## Work instructions
1/ Please extract the stretch of the QDII passage from "China is set" through "industry executives said.".
2/ Answer these questions using the QDII passage:
(a) Which stock market would the postponed scheme have opened to legal investments by mainland institutions?
(b) What does the abbreviation QDII stand for?
(c) Who first proposed the scheme?

== Text

This is not good news for those who look towards a future of serious and substantial institutional reform in China. It is also further evidence that the current attempts to 'browbeat' China into currency flexibility are likely to prove counterproductive:

China is set to postpone indefinitely a landmark scheme that would have opened the Hong Kong stock market to legal investments by mainland institutions. The setback might also delay progress toward satisfying US demands for a more flexible renminbi exchange regime, officials and financial industry executives said.


Official opposition has been building towards any early approval of the Qualified Domestic Institutional Investor (QDII) plan, under which a crack was to be opened in China's closed capital account to allow some mainland funds to change their renminbi into hard currency and invest in Hong Kong's capital markets. "There is really a lot of opposition to QDII at the moment," said one official. "There is no way it will be approved by the end of this year and probably not early next year either." The postponement will come as a blow to investors and the government of Hong Kong, which first proposed the scheme as one of several means to integrate the territory's lacklustre economy with a booming China.

====
== Data to examine

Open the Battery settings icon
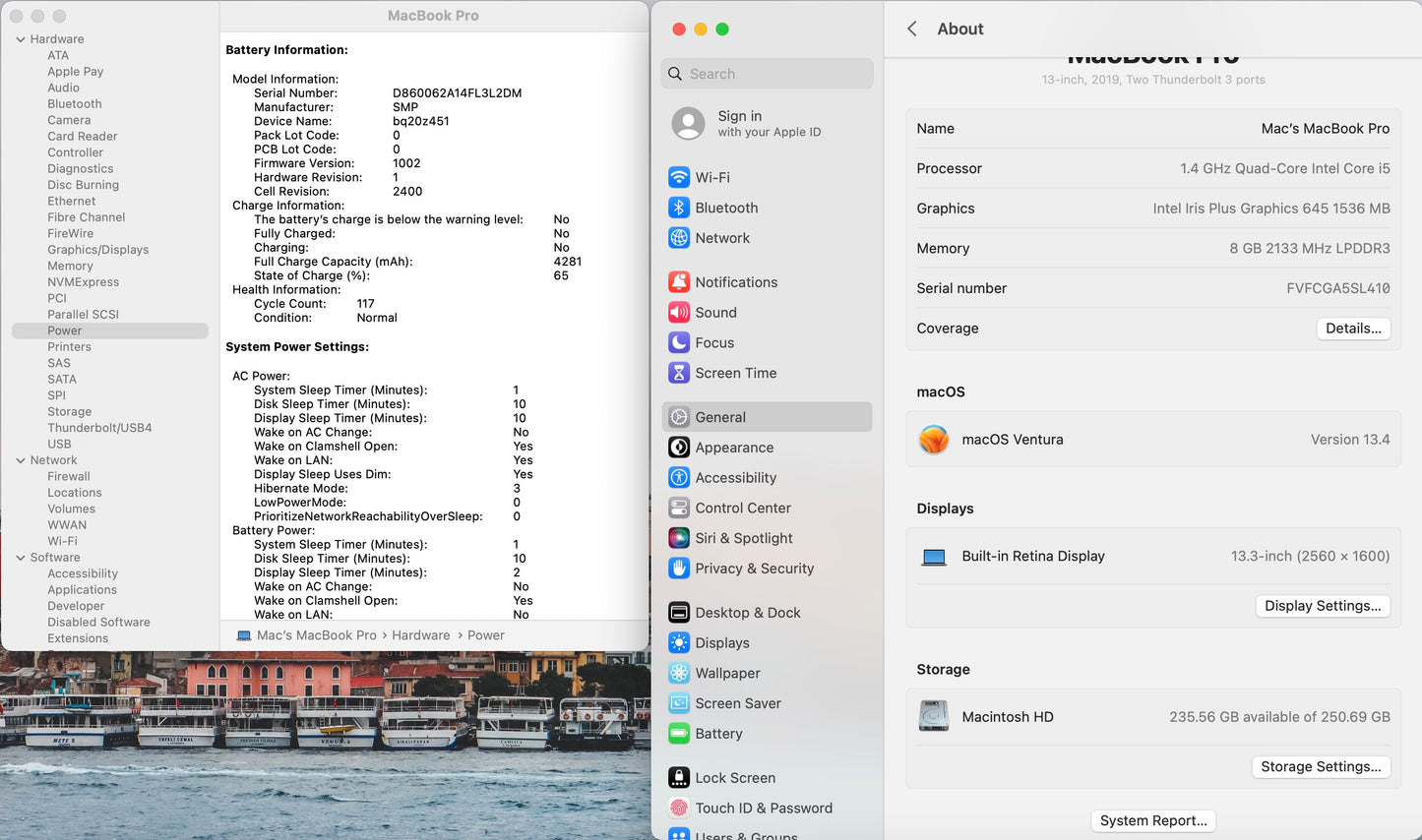tap(679, 734)
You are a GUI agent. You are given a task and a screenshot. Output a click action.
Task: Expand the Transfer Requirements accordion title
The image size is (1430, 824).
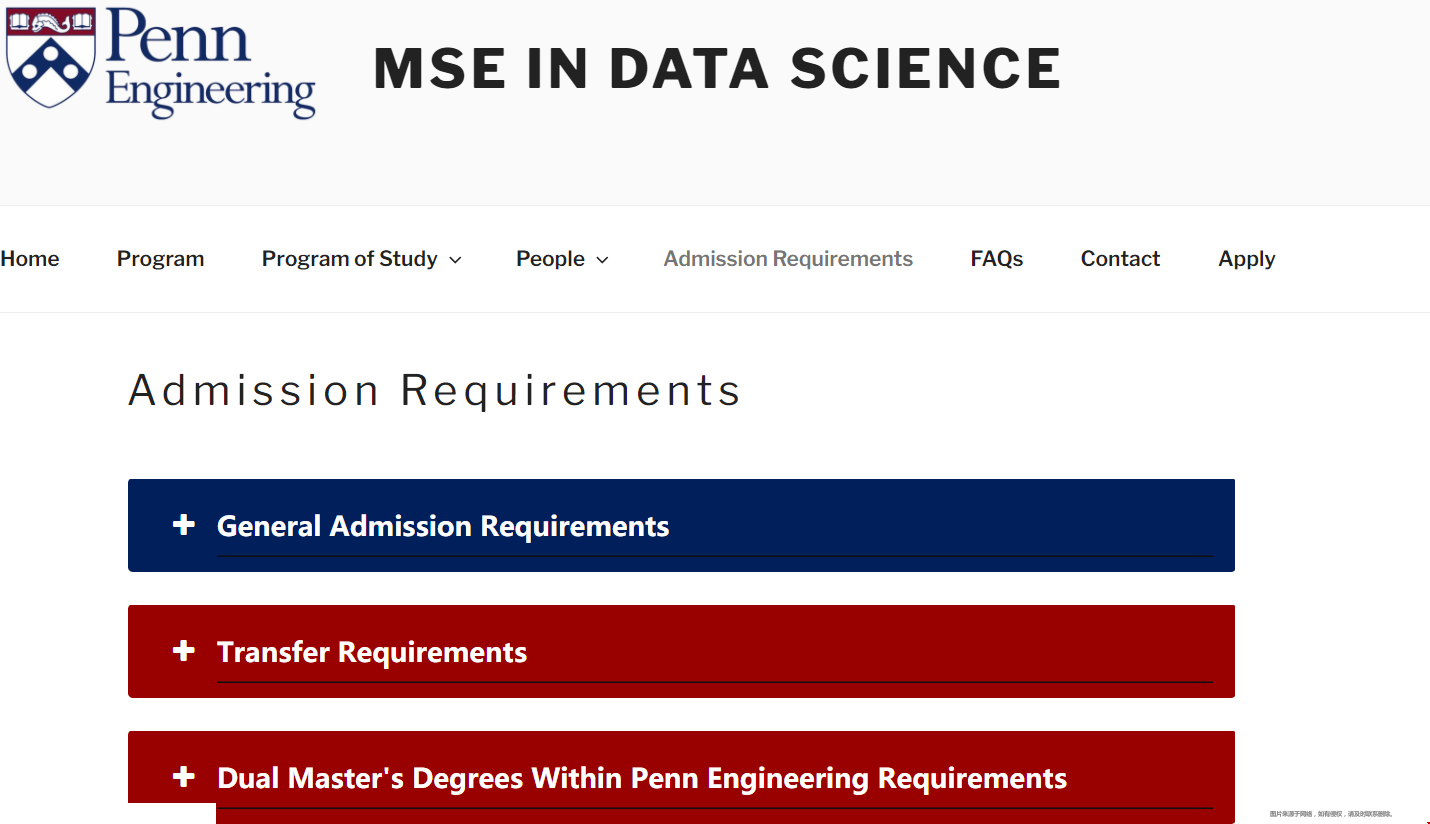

====

## Answers for each item
1/
China is set to postpone indefinitely a landmark scheme that would have opened the Hong Kong stock market to legal investments by mainland institutions. The setback might also delay progress toward satisfying US demands for a more flexible renminbi exchange regime, officials and financial industry executives said.

2/
(a) The Hong Kong stock market.
(b) Qualified Domestic Institutional Investor.
(c) The government of Hong Kong.